Use a null-terminated buffer for parsing as often as possible.

Parsing used to work on a non null-terminated buffer, inserting a fake null terminator to increase performance. This makes it impossible to implement fragment parsing that preserves PCDATA contents (as witnessed by some tests for boundary conditions that actually depended on this behavior). Since almost all uses result in us allocating an internal buffer anyway, the new policy is to make sure all buffers that are allocated by pugixml are null-terminated - the only exception now is external calls to load_buffer_inplace that don't trigger encoding conversion. git-svn-id: https://pugixml.googlecode.com/svn/trunk@977 99668b35-9821-0410-8761-19e4c4f06640
author: Arseny Kapoulkine <arseny.kapoulkine@gmail.com> 2014-02-10 16:57:04 +0000
committer: Arseny Kapoulkine <arseny.kapoulkine@gmail.com> 2014-02-10 16:57:04 +0000
commit: 79fb68ac4177206e063f8f29113abbe82ac49698 (patch)
#####
> [Directive A] In the commit message, what is the only remaining exception to the rule that buffers allocated by pugixml are null-terminated?
> [Directive B] Reproduce the commit message text between "Parsing used to" and "commit: 79fb68ac4177206e063f8f29113abbe82ac49698 (patch)", inclusive.
> [Directive C] Pick up the pugixml commit message from its last line and carry it on.
#####
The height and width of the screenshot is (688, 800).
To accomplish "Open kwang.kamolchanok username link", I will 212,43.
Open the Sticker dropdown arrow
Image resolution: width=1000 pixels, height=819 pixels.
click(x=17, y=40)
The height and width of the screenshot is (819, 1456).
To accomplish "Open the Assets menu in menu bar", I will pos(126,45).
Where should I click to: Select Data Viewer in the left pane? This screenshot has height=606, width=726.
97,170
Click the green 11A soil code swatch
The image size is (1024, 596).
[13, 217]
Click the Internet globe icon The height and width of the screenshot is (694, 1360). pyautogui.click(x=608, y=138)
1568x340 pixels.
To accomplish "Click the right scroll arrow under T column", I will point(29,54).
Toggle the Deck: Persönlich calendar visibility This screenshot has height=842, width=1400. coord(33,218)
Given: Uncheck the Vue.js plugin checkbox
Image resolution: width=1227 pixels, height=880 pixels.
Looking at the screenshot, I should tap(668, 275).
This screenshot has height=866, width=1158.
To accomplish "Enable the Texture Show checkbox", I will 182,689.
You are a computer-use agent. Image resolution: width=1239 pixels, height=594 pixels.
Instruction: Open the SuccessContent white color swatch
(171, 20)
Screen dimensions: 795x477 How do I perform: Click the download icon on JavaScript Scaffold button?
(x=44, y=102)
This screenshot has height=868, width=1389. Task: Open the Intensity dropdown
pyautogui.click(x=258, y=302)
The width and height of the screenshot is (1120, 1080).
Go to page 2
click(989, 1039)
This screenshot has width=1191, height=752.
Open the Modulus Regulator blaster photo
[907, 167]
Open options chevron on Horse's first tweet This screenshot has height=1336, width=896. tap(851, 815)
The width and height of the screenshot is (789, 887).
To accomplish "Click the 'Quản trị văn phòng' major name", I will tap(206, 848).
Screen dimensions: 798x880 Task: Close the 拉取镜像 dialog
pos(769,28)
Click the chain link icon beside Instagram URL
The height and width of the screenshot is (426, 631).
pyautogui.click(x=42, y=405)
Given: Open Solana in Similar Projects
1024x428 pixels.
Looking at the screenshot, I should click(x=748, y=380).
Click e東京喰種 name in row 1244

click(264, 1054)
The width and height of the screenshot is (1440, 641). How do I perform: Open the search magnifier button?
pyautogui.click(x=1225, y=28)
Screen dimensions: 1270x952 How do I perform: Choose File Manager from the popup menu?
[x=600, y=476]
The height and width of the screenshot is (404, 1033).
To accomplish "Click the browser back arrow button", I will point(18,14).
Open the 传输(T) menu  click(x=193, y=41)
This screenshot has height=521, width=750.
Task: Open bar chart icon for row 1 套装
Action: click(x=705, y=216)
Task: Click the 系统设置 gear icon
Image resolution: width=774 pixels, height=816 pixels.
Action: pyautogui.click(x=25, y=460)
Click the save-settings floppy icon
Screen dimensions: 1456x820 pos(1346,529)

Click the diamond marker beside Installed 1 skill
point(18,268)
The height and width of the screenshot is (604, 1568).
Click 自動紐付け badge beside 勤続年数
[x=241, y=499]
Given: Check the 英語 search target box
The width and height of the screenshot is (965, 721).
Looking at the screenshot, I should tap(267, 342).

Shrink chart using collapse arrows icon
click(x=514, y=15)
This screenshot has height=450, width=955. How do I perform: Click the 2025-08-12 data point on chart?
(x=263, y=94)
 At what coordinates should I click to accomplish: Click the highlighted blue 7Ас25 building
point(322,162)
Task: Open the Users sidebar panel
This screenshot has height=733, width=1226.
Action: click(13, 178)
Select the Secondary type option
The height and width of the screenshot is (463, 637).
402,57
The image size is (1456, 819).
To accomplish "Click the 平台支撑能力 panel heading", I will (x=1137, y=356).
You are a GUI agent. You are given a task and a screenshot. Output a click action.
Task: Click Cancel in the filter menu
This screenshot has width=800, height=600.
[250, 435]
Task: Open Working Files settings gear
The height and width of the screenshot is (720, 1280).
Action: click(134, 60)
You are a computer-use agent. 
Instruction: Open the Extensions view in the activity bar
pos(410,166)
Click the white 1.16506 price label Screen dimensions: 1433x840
#####
> [Task answer A] External calls to load_buffer_inplace that don't trigger encoding conversion.

> [Task answer B]
Parsing used to work on a non null-terminated buffer, inserting a fake null terminator to increase performance. This makes it impossible to implement fragment parsing that preserves PCDATA contents (as witnessed by some tests for boundary conditions that actually depended on this behavior). Since almost all uses result in us allocating an internal buffer anyway, the new policy is to make sure all buffers that are allocated by pugixml are null-terminated - the only exception now is external calls to load_buffer_inplace that don't trigger encoding conversion. git-svn-id: https://pugixml.googlecode.com/svn/trunk@977 99668b35-9821-0410-8761-19e4c4f06640
author: Arseny Kapoulkine <arseny.kapoulkine@gmail.com> 2014-02-10 16:57:04 +0000
committer: Arseny Kapoulkine <arseny.kapoulkine@gmail.com> 2014-02-10 16:57:04 +0000
commit: 79fb68ac4177206e063f8f29113abbe82ac49698 (patch)

> [Task answer C]
tree: c9f07c8d3b6bc82c944c8c16c72f50bf374e7b6d /tests
parent: 9ba26b94c74a03ac937a5d5972f8f12a2916f301 (diff)
2 files changed, 106 insertions, 5 deletions
diff --git a/tests/test_document.cpp b/tests/test_document.cpp
index 7adc2a1..adc4bdb 100644
--- a/tests/test_document.cpp
+++ b/tests/test_document.cpp
@@ -1069,3 +1069,104 @@ TEST_XML(document_reset_copy_self, "<node><child/></node>")
     CHECK(!doc.first_child());
     CHECK_NODE(doc, STR(""));
 }
+
+struct document_data_t
+{
+    xml_encoding encoding;
+
+    const unsigned char* data;
+    size_t size;
+};
+
+#include <stdio.h>
+
+TEST(document_load_buffer_utf_truncated)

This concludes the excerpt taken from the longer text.